El Cid; historical drama, USA / Italy, 1961; D: Anthony Mann, S: Charlton Heston, Sophia Loren, Herbert Lom, Raf Vallone, Genevieve Page, John Fraser

The Iberian Peninsula during Reconquista, 11th century. General Ben Yusuf from the Muslim Almoravid dynasty wants Al-Andalus to continue fighting and annexing the Christian cities. The Christian nobelman Rodrigo Díaz de Vivar and his army capture two emirs, al-Mu'tamin and al-Kadir, but lets them go if they promise not to attack Christians anymore, so he is given the title "El Cid". Because of that, El Cid is accused of treason and kills Count Gormaz in a duel, the father of his fiancée Chimene. When Ferdinand, the King of Castile, dies, his two sons Alfonso and Sancho fight for the crown, and Ben Yusuf assassinates Sancho to start a civil war. However, Alfonso is declared the King, but since El Cid suspected he killed Sancho, El Cid an Chimene are exiled. They are summoned again to lead an army during the Battle of Valencia, and they win. When Ben Yusuf's army counterattack, El Cid is wounded, but is tied to a horse to charge the next day against the Moors, thereby assuring victory over the Almoravids.

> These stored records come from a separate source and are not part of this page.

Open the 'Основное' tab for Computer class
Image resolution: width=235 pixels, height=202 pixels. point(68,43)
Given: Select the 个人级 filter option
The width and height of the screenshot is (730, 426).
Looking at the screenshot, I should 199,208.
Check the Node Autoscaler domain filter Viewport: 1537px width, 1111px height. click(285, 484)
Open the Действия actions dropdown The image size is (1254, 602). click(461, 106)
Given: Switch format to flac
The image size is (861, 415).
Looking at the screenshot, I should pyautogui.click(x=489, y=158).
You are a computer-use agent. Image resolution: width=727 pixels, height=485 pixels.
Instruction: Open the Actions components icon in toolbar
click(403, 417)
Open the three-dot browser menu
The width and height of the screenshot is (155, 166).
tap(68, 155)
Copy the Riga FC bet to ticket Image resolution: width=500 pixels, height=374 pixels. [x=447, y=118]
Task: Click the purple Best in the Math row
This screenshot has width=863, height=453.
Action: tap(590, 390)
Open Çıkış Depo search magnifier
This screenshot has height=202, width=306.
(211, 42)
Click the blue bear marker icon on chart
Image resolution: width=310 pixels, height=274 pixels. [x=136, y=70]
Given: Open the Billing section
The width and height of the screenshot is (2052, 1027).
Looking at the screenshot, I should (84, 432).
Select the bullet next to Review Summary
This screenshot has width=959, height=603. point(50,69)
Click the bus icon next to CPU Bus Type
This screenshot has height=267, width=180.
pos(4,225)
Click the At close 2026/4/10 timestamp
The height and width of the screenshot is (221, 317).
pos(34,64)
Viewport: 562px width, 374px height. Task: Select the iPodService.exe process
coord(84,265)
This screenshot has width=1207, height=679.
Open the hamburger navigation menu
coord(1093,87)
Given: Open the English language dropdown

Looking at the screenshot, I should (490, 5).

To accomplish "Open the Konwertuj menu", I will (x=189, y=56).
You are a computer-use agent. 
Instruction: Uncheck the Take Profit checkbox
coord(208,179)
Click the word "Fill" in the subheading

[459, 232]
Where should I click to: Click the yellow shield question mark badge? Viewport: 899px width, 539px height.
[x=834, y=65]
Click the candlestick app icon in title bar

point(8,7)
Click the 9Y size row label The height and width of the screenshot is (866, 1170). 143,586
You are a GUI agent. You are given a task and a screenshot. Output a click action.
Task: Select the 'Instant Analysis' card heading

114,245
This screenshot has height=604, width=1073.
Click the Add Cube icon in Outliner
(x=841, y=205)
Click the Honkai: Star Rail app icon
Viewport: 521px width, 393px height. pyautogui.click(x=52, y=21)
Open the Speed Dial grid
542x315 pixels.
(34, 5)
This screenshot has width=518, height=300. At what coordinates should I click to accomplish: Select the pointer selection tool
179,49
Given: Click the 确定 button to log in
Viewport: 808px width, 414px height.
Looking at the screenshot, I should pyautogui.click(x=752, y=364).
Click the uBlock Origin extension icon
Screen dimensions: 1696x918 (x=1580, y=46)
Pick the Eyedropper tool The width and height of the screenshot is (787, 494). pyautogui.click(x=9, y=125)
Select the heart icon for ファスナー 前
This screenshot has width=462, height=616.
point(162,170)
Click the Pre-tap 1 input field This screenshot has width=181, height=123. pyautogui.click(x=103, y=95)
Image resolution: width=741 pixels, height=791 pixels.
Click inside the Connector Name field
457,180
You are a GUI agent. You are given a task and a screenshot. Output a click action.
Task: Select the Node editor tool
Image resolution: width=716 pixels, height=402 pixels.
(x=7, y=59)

"El Cid" is an example of duality among monumental epic films: on the one hand, it dazzles with thousands of extras, spectacle, lavish production values and aesthetic locations of the Peniscola walls and beach; on the other hand, it feels strangely stiff, mechanical, has underwhelming, pale characters and seems as a schematic PowerPoint presentation by a chatbot. The director Anthony Mann directs the film conventionaly, yet the sole story cannot be that easily bereaved of its intruige since it is one of the rare movie depictions of Reconquista, an era lasting over 750 years, since modern politics rather avoid films showing Christian-Muslim conflicts. The title protagonist is shown as an idealized hero, always true to his mantra of being just and fair—when he encounters a group of soldiers on horses, El Cid has a determined exchange with them ("Will you give me your prisoner, or must I take him?" - "There are 13 of us. And you're alone!" - "What you do is against God's law. Were you 13 times 13, I would not be alone!"), before he engages in a battle and defeats them all. After being exiled with Chimene, El Cid leaves a cottage and is surprised to find a hundred soldiers outside, waiting for him, and they have this exchange: "I am in exile!" - "Not you. We're all in exile!" It is difficult to find such a thoroughly honorable character in modern movies. Despite its running time of three hours, "El Cid" feels strangely as if it is told in ellipses and is missing some pieces of the bigger picture, since we don't find out more about neither El Cid nor Chimene, though their relationship is more complex than expected, especially after he inadvertently kills her father in a duel. The battle sequences, especially in the finale of the fights along the coastline of the walled city depictitng Valencia, are short and effective, as well as stylistically elegant due to being framed by such architecture, though they are no match for the choreography of future historical films, whereas the narrator's final line is strong ("And thus El Cid rode out of the gates of history... into legend"), and thus "El Cid" feels fluid and smooth even today.